Iron is vital to health, and too little in your diet might lead to heart disease, European researchers report.
They said about 1 in 10 new cases of heart disease in middle-aged people might be prevented if they had sufficient levels of iron in their diets.
"Our findings are based on an observational study and can therefore only report on associations, not on causality," said lead researcher Dr. Benedikt Schrage.
"This being said, our findings indicate that iron deficiency might be a suitable target for preventive measures in the general population and support the conduction of trials which explore the efficacy of iron supplementation in individuals with functional iron deficiency," said Schrage, of the general and interventional cardiology department at University Medical Center in Hamburg, Germany.
The connection between iron deficiency and heart disease isn't clear. But iron is essential for equilibrium in the body and energy metabolism, which might be a potential link, Schrage said.
People who are deficient in iron usually don't consume enough of the mineral in their diet or can't process the iron they do get, he said. Iron-rich foods include meat; poultry; eggs; seafood, including tuna, scallops and shrimp; vegetables such as spinach and sweet potatoes, and beans, according to the American Red Cross. Other good dietary sources include enriched breads and pasta, and fruits like strawberries and watermelon.
"Iron supplementation per se plays a minor role, as long as the overall uptake is sufficient," Schrage said. "However, some individuals might not be able to absorb enough iron via the intestines. For these individuals, intravenous iron therapy might be an option."
Earlier studies have found that iron-deficient patients with cardiovascular diseases are more likely than others to be hospitalized or die. Giving intravenous iron improved symptoms, function and quality of life in heart failure patients with iron deficiency, the researchers noted.
The current study included more than 12,000 European men and women with a median age of 59. Over roughly 13 years, the researchers looked for heart disease and stroke, death due to cardiovascular disease and death from any cause.
At the study's start, almost two-thirds of the participants had what's called functional iron deficiency. This means they have enough iron, but not enough in the blood for the body to work properly, Schrage said. These individuals were more likely to develop heart disease and were also more likely to die during the next 13 years, he said.
During follow-up, 18% of the participants died, 5% of them from cardiovascular disease. Also, 9% were diagnosed with heart disease and 6% with stroke.
Iron deficiency was tied to a 24% higher risk of heart disease, a 26% increased risk of dying from cardiovascular disease and a 12% higher risk of dying from any cause, compared with no iron deficiency, the researchers found.
When Schrage and his colleagues calculated the effect of iron deficiency over 10 years, they found that 5% of all deaths, 12% of cardiovascular deaths and 11% of new heart disease diagnoses could be attributed to iron deficiency.
But don't rush out and buy iron supplements just yet, according to a heart expert not involved with the study.
Dr.

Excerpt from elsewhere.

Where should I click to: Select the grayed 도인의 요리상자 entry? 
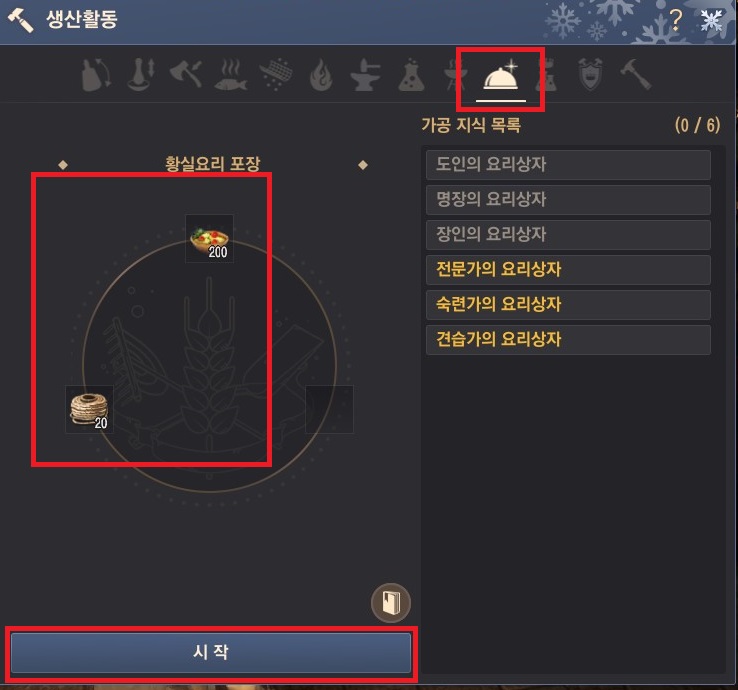568,165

Gregg Fonarow, director of the Ahmanson-UCLA Cardiomyopathy Center, said there is mixed evidence about the connection between iron and heart disease.

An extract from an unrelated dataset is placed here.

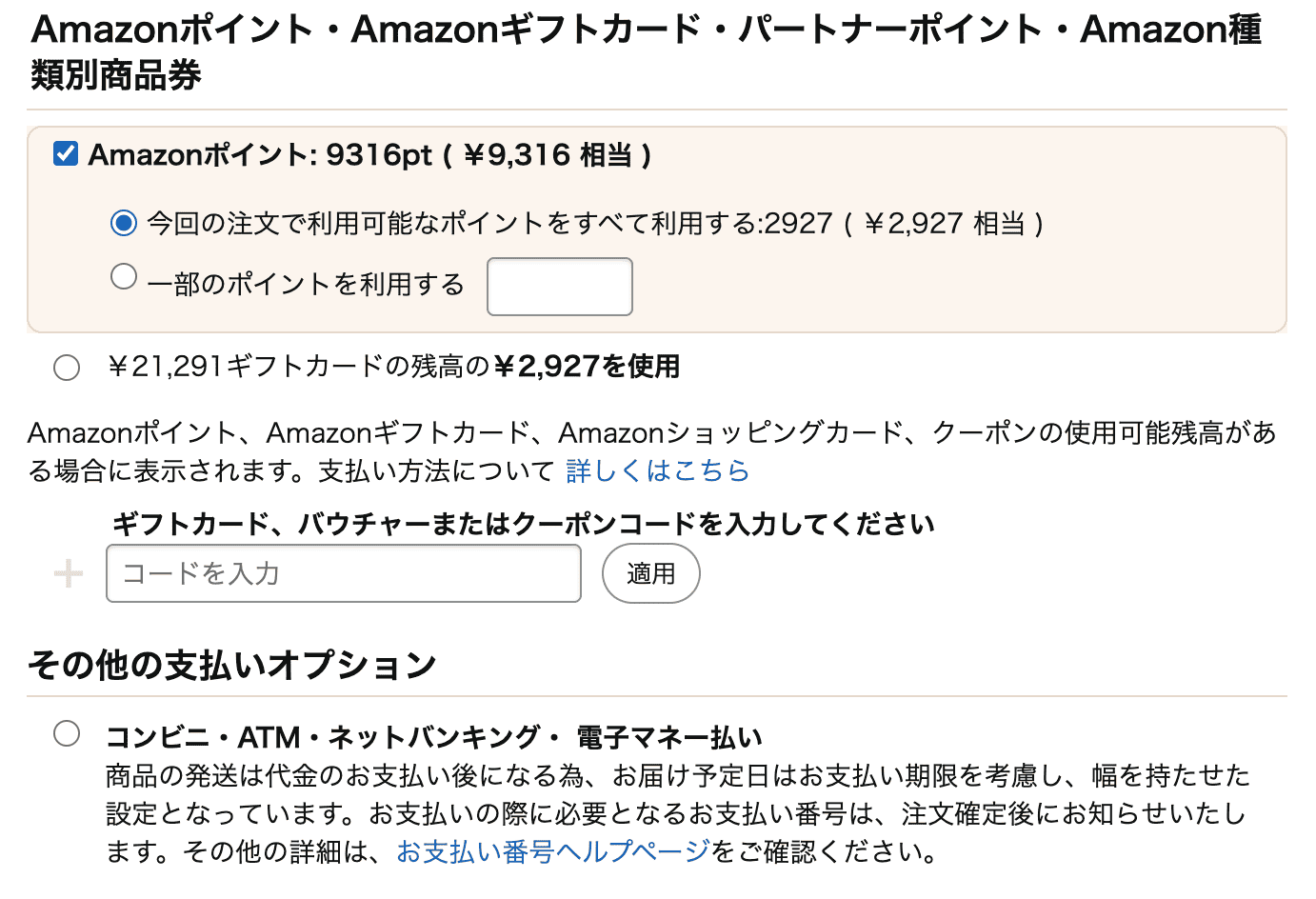1316x899 pixels.
Task: Click the コードを入力 gift card field
Action: tap(343, 572)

"There is clinical trial evidence which demonstrates patients with heart failure and iron deficiency derive benefit from intravenous iron treatment," he said. "There is no comparable data supporting oral iron supplementation in heart failure."

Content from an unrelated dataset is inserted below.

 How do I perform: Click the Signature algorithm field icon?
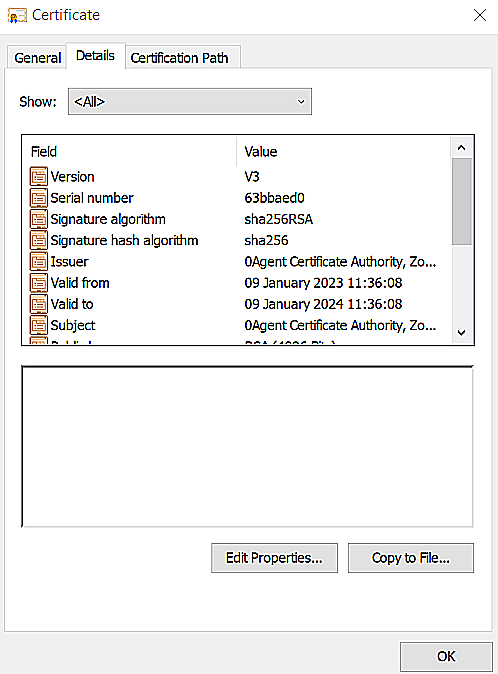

For heart disease, the findings so far regarding iron levels and risk are complex, said Fonarow.
"Both iron deficiency and iron overload have been associated with increased coronary heart disease event risk," he noted.
People shouldn't supplement their iron intake to ward off heart disease, he said.
"Further studies and, ultimately, prospective randomized trials are needed before treatment with any form of iron should be considered for modification of the risk of coronary heart disease," Fonarow said.
The report was published Oct. 6 in the journal ESC Heart Failure.